If you leave a dense bed of chopped anything, including leaves, as mulch it will smother the lawn. I hate leaf raking because I had to do it way too much as a kid. Now I mulch the leaves with the riding mower. I collect about 3/4 of them in the bagger and put them on the garden beds. The last 1/4 gets chopped up but not collected. If it's a wet year, I have to go out and rake up the mats that form before I can collect them. Looks like that is going to happen this year. After an amazingly dry summer and near perfect Sept/Oct. the heavens have opened up and we are getting the pineapple express. The jet stream is hosing us. One storm after another promised for at least a week. Just as the leave are starting to fall  :-( .


----------



## senorFrog (Nov 3, 2006)

Get a set of the gator baldes I linked to a few posts up.  They are really cheap.

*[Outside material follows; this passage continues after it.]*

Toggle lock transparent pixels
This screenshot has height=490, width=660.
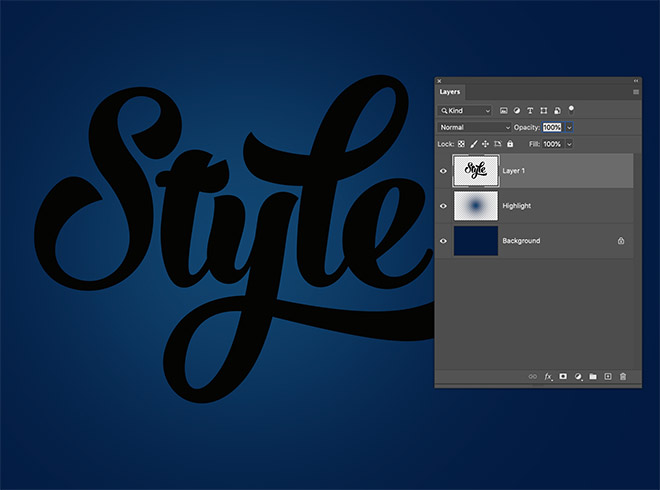click(x=461, y=144)
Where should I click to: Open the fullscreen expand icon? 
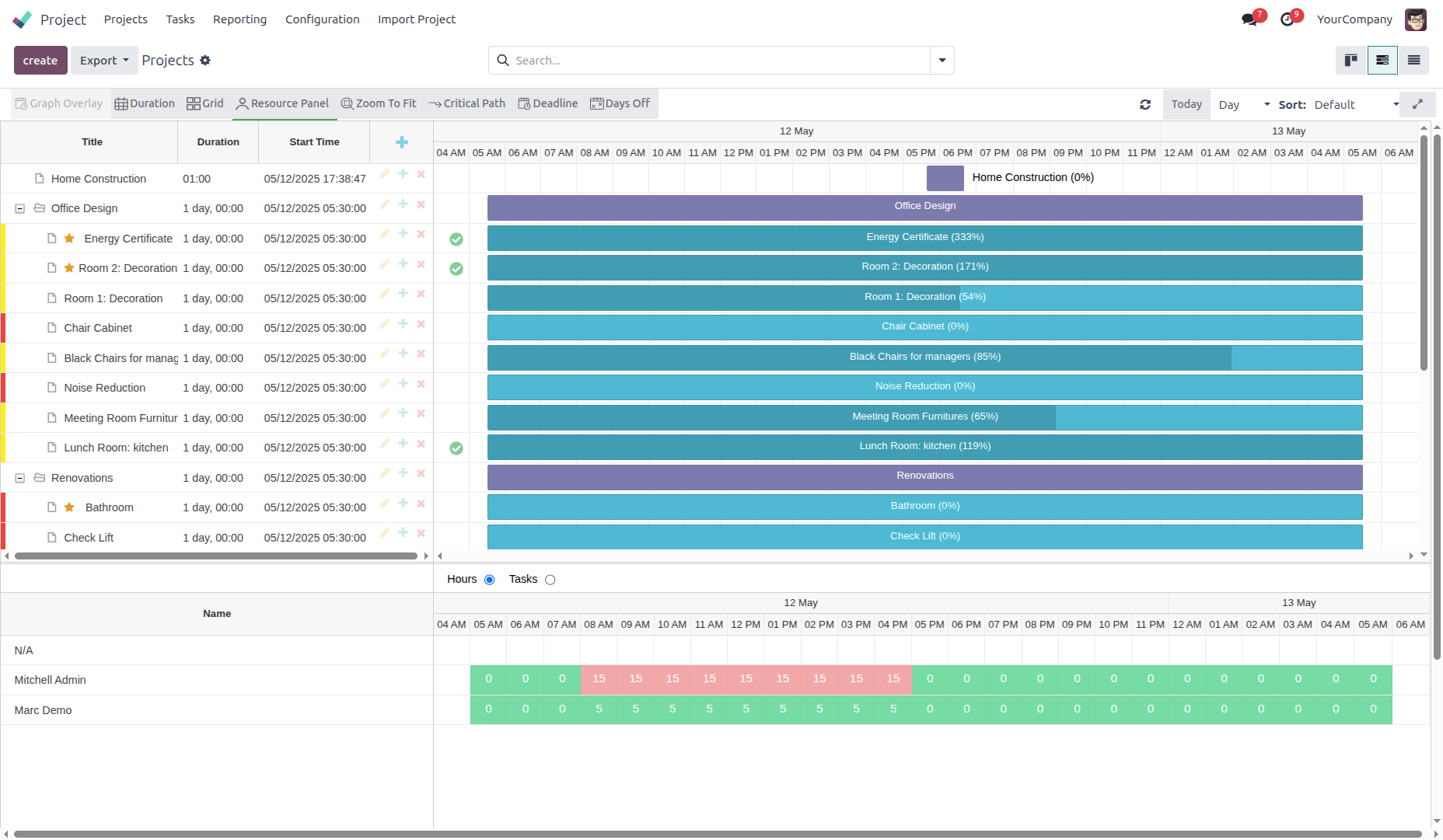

Tip - Stick with it and do one full mow of the lawn before deciding.

For a ton of info on mulching leaves go here...

http://forums2.gardenweb.com/forums/tractor/


----------



## CrazyAboutOrchids (Nov 5, 2006)

I garden organically and mulching leaves can be GREAT for your lawn. So many folks pick up everything off their lawns in an attempt to have that perfectly manicured lawn, but in the process lose about 10% of the nitrogen requirements for their lawns by not mulch mowing all year long. Mulch, mulch, mulch.

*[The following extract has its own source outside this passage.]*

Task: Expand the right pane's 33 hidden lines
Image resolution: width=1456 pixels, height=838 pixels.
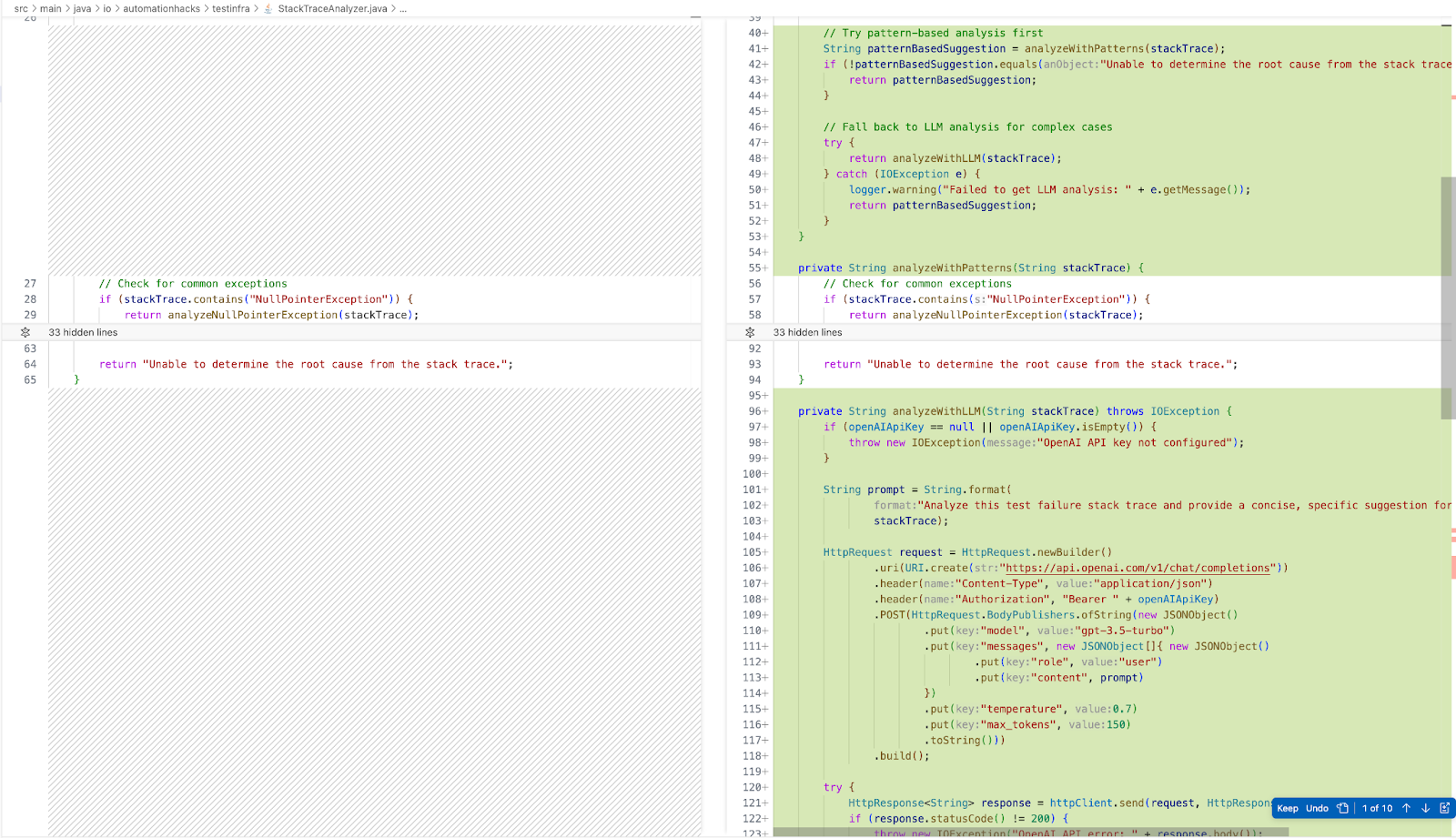Action: pos(807,333)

Having said that, it does depend on how many leaves you have. I live in NewEngland in the midst of many, many deciduous trees. There is no way I could mulch mow my leaves. We have one of these babies that I bought hubby a few years back 




We use it twice a week for most of October and some of November. We dump what it collects and the leaves can break down and then I sprinkle it back on the lawn. But for us, mulch mowing is not an option as the leaves can be knee deep twice a week for a few weeks during the fall leaf season.

But it CAN work if you don't have many leaves on your property. You do need to pulverize the leaves and the gator blades are great for that. You may need to make more than one pass ont he leaves to break them down like you want. Get two sets so you can switch them out during the season.


----------



## velvetfoot (Nov 6, 2006)

I ordered one of those blades.  Of course there's still some snow on the ground...


----------



## drizler (Jan 4, 2007)

I have a 5' tractor drawn deck and have always mulched everything I ran over.   It just makes the grass grow faster and better like its getting free food.    Free fertilezer and zero work its a no brainer.   A mulching blade isn't much more than one with a dip in it like a F 4 U Corsair's wings ,  a section on the rear side bent upwards on the trailing edge and the exit chute plugged up.   my deck has the whole back end occupied by pieces of simple chain hanging down to keep the grass in there longer.    You might have to mow a little slower or up the power setting  as needed.


----------